So, summer is finally here. The short nights and long days are ideal for late night/early morning bimbles. Even when it rains, which it often does, it doesn’t seem to matter due to the warmth of the season. So let’s crack on and see what we can find in the British woodland this month.
At the beginning of the month the hawthorn trees in the hedgerows are still displaying their mayflower blossoms. Sometimes you may also be lucky enough to find some English bluebells still flowering.
As the month trundles on these are replaced by bramble blooms, dog roses, ramsons and swathes of purple foxgloves.
As any hayfever sufferer will tell you, June is the height of the grass season. Pendulous sedge is a grass relative, mostly found in ancient woodland, but also cultivated by gardeners. It is not hard to tell that it is wind pollinated. As indeed is the ubiquitious dandelion. Summer wouldn’t be summer without blowing the seed head and making a wish. However, the wish will only come true if you can scatter all of the seeds with one puff.
June is when the fallow deer give birth to their fawns; the doe usually leaves the herd to do so. It is common to see a single fallow doe as she feeds close to where her fawn is hidden in the undergrowth. The deer in Credenhill Wood seem to be quite happy for you to stand and watch them, but have a sixth sense when it comes to taking photographs. By the time the shutter is depressed there are just empty trees. Roe deer are usually solitary anyway, they also have their fawns in June and are similarly camera shy.

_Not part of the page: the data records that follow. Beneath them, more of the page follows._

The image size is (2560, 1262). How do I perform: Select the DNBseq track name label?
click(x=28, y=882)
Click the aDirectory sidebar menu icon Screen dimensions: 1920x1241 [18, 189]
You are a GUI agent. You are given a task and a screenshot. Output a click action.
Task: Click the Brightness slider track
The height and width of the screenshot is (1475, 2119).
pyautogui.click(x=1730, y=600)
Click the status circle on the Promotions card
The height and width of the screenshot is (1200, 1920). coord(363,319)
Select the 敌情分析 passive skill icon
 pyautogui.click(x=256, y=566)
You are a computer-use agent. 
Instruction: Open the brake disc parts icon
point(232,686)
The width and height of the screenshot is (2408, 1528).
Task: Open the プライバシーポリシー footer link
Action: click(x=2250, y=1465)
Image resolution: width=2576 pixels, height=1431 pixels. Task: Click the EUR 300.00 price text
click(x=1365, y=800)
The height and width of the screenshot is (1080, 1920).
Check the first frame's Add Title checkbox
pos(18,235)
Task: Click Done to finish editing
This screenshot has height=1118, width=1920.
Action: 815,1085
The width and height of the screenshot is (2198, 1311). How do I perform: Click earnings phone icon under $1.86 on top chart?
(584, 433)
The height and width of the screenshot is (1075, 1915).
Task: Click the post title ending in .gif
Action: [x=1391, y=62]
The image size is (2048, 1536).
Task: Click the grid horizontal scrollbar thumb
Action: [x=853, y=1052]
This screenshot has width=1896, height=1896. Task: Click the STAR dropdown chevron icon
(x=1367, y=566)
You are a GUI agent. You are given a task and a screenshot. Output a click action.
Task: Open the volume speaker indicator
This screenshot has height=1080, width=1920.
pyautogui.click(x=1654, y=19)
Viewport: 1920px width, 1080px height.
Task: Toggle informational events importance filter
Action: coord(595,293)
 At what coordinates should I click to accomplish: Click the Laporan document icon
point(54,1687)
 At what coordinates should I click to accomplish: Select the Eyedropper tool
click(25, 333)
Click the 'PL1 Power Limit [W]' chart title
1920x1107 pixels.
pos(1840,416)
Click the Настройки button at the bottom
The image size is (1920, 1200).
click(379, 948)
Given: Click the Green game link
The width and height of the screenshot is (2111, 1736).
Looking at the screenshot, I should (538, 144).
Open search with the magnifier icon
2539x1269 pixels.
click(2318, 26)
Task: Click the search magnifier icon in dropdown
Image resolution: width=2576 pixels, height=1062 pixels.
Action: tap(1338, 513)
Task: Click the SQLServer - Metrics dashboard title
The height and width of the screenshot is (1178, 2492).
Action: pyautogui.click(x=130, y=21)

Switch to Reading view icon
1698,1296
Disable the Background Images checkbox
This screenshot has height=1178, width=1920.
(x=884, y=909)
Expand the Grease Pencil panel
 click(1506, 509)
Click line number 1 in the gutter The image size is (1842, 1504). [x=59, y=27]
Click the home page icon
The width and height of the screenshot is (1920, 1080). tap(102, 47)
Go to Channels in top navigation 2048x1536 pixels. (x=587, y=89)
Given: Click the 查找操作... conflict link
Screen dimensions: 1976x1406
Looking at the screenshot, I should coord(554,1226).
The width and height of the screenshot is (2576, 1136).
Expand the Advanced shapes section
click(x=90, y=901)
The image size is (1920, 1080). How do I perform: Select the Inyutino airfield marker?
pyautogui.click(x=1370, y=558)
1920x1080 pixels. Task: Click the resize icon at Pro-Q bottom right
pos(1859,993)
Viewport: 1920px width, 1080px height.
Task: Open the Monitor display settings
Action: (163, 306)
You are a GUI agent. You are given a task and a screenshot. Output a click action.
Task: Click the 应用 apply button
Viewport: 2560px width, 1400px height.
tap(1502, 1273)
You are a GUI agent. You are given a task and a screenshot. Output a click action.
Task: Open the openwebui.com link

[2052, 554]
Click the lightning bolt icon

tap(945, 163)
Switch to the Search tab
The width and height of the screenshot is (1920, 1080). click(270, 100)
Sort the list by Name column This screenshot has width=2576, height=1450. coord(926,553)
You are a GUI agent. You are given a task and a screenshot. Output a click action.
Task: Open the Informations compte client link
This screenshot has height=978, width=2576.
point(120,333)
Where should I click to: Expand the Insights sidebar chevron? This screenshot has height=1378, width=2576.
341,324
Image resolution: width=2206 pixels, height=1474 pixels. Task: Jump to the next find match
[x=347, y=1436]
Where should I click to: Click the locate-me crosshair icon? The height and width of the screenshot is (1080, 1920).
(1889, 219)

The birds and the squirrels are also busy caring for their young and the tree canopy is a cacophony of chattering, calling, crimpling and crackling. Most of the trees are fully leafed by now, dappling the sunlight. It is always worth having a poke around amongst the leaves, especially the underside. For instance, on the underside of these lovely English oak leaves, I found these cherry galls. These are caused by a tiny gall wasp, Cynips quercusfolii. The wasps lay their eggs in the trunk of the tree, the galls which form on the underside of the leaves provide protection and nutrition for the developing grubs. The leaves fall to the ground in autumn and the wasp will emerge in the winter.
Other beasties that were spotted and hung around to have their portraits taken were this harlequin ladybird larva and a red necked footman moth, Atolmis rubricollis. The latter feeds on lichen on tree trunks. The name is inspired by the long black coats worn by Victorian footmen – the servants who served meals, answered doors and cleaned silver in wealthy households.
The refreshing rain brings the snails onto the tops of the leaves. This one is a white lipped snail, they often have brown bands on their shells. Many plant stems are also adorned by “cuckoo spit” containing the nymphs of froghoppers, sap sucking insects.
The darker, danker corners of the wood are always home to some sort of fungi. Up on the grazing area which is neither dark nor dank I did come across the rotting remains of a stinkhorn fungi, complete with hungry slugs. I can assure you dear reader, it earns its name.
Whilst up on the grazing area, we shall pause to take in the views (and to get our breath back!).
As we leave the woodland and head back to pastural and arable land, there is one more gem; a wildflower meadow. Wildflower meadows have declined by 97% since the 1930s, taking many species of plants and animals with them. At the end of the summer this meadow will be mown to create winter feed for cattle. It is thought that a variety of wildflowers in the cow feed is beneficial to their health.